By Cynthia Drummond / ecoRI News contributor
Rhode Island’s goal is to meet its electricity needs with 100% renewable energy by 2033. (Frank Carini/ecoRI News photos)
Described
as the most-ambitious legislation of its kind in the country, a new law signed
by Gov. Dan McKee at the end of the last legislative session will require
utility companies to buy more power from renewable sources. The goal is to meet
Rhode Island’s electricity needs with 100% renewable energy by 2033.
But
there is one major challenge to overcome in achieving that objective: a lack of
infrastructure enabling solar-energy installations to connect to the state’s
power grid.
In
an article in the trade magazine, Solar Builder, Jeremy
McDiarmid, vice president for policy and government affairs at the
Massachusetts-based nonprofit group Northeast Clean Energy Council, explained
developers’ concerns regarding the capacity of the grid to accommodate
additional interconnections.
“It’s
a huge issue that reflects an under-invested grid that is not ready for the
volume of distributed generation that we’re seeing and that we need,
particularly solar,” he said.
Contacted
recently by ecoRI News, McDiarmid repeated those concerns.

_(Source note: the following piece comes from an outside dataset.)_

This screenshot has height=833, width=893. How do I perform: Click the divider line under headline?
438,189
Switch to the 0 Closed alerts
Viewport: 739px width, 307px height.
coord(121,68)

“We have an ongoing dialogue with Rhode Island Energy, with the [state] Office of Energy Resources, the governor’s office, and our members, many of whom are developing projects in Rhode Island and across the region,” he said.
“We helped
set up a technical council of utility representatives and developer members
that meets, I think, every month, to work through some of the more specific
technical issues around interconnection, but I think we need to have a bigger
conversation about how we pay for upgrades, how we decide where to prioritize
those upgrades, and how we actually get them done.”
Rhode
Island Energy spokesperson Ted Kresse said the utility was conducting studies
known as affected system operator (ASO)
to assess the capacity of the transmission network.
“These
undertakings look at Distributed Generation [DG] saturation in certain regions
and at certain substations to determine if these projects would cause any
adverse impacts to the electric power system,” he wrote in an email to ecoRI
News. “Mitigation plans to address adverse impacts would include modifications
or significant investments to the transmission and distribution systems to
allow the interconnection of this DG.”
Only
larger solar projects, greater than 1 megawatt, are subject to the studies,
which are taking place on a regional level that extends beyond Rhode Island.
The ASO study currently underway covers a large area of New England.
“The current ASO study area covers the Western RI power supply area, which we define as south of West Farnum to the Connecticut border,” Kresse wrote.
The
big question is: Who will foot the bill for the required upgrades to the grid?
With electric bills expected to increase by
up to 50% next year, ratepayers would not take kindly to having to cough up
even more for infrastructure improvements.
McDiarmid
noted the anticipated electric rate increase is the result of higher fossil
fuel costs, making renewable energy produced in Rhode Island an even smarter
choice.
“Homegrown
renewables are a hedge against the volatility of fossil fuel markets, and it
sort of puts eggs in a lot more baskets and makes long-term economic sense, so
you’re not as exposed to those price spikes of natural gas and oil,” he said.
Rhode
Island’s newly appointed interim energy commissioner, Christopher Kearns, said
it was important to understand that the state’s ambitious renewable energy goal
includes procuring energy from other states.
“We’re
going to ultimately meet our renewable energy goals annually by both projects
in Rhode Island, but also, projects in Massachusetts, Connecticut, Vermont, and
other eligible states,” he said. “I think there’s a confusion, just for people
that aren’t in the trenches on this subject, thinking that the 100% renewable
energy standard is just Rhode Island projects.”
Solar
energy might be the largest component of the renewable energy initiative now,
but Kearns said wind power will
become a much bigger player in the coming years, as offshore wind projects come
online.
“A
big component of meeting our renewable requirements this decade and going into
the 2030s is going to be met by offshore wind projects,” Kearns said. “So, for
example, you have the 400-megawatt Revolution offshore wind farm that is
currently going through its state and federal environmental-related permitting
requirements for that project. That project is scheduled to start construction
and be operational in the second half of the 2020s.”
(The
General Assembly, during the last session, also passed a bill securing an
additional 1,000 megawatts of offshore wind power.)
“The
100% is going to be met by a combination of land-based wind, ground-mounted
solar, rooftop solar, offshore wind, and then, to some extent, small-scale
hydropower and biomass energy production,” Kearns said.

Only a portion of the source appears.